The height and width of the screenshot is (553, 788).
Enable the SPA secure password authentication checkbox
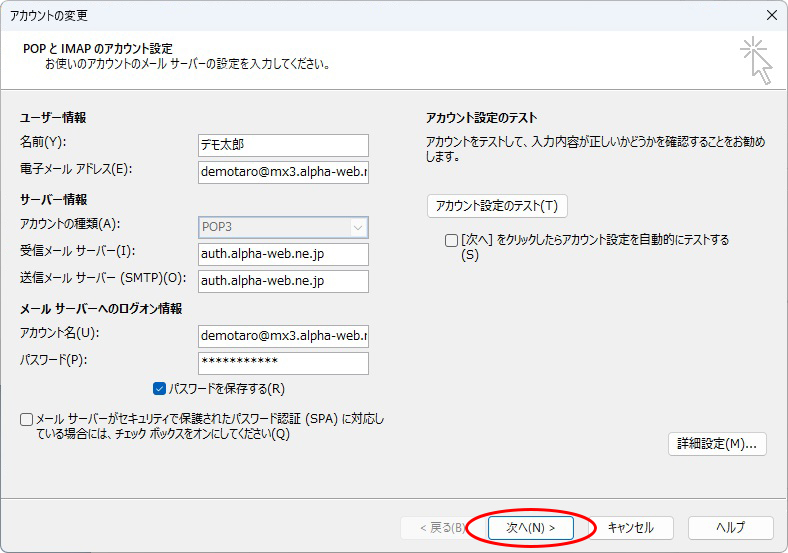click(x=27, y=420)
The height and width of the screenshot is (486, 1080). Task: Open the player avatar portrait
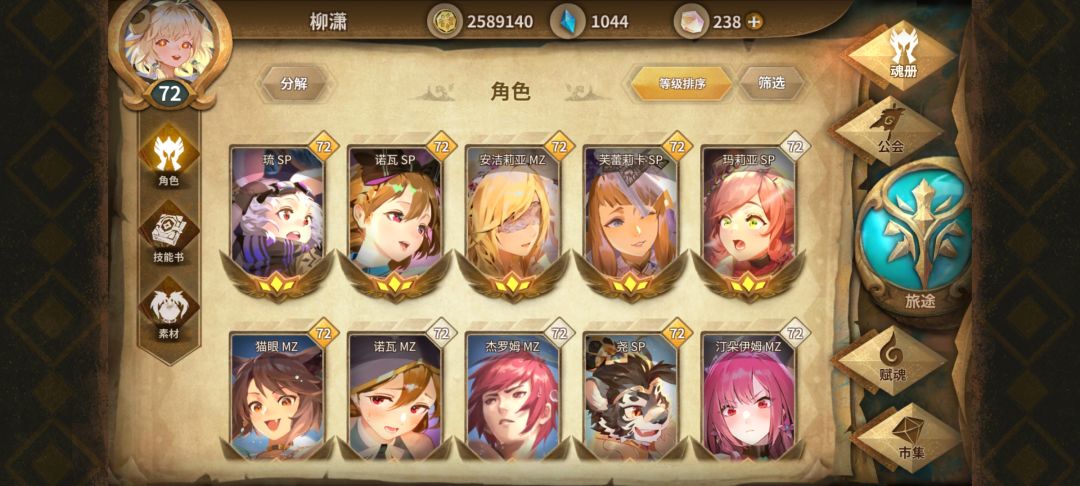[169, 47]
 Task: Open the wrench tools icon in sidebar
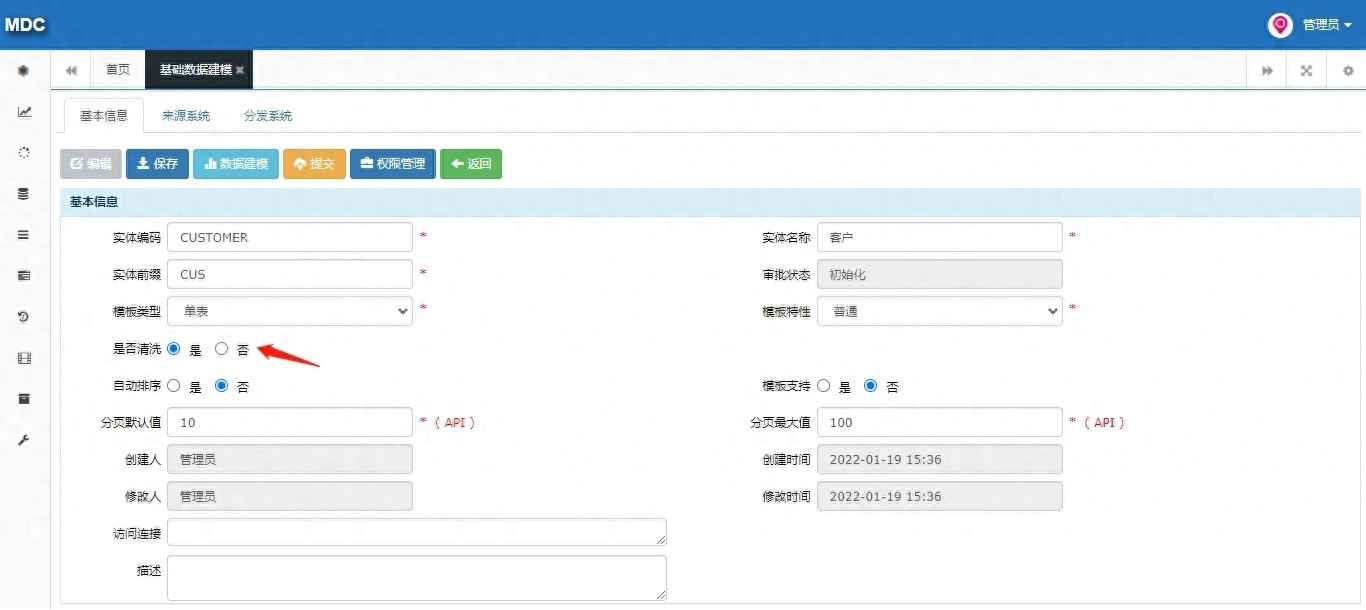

REQUIRED WORK ▸
From the line containing "The height and width of the screenshot is (486, 1080)." down to the final line of the material, restate every line word for word, and only those; drop the pictures.

YOUR SOLUTION ▸
The height and width of the screenshot is (486, 1080). Task: Open the player avatar portrait
[169, 47]
 Task: Open the wrench tools icon in sidebar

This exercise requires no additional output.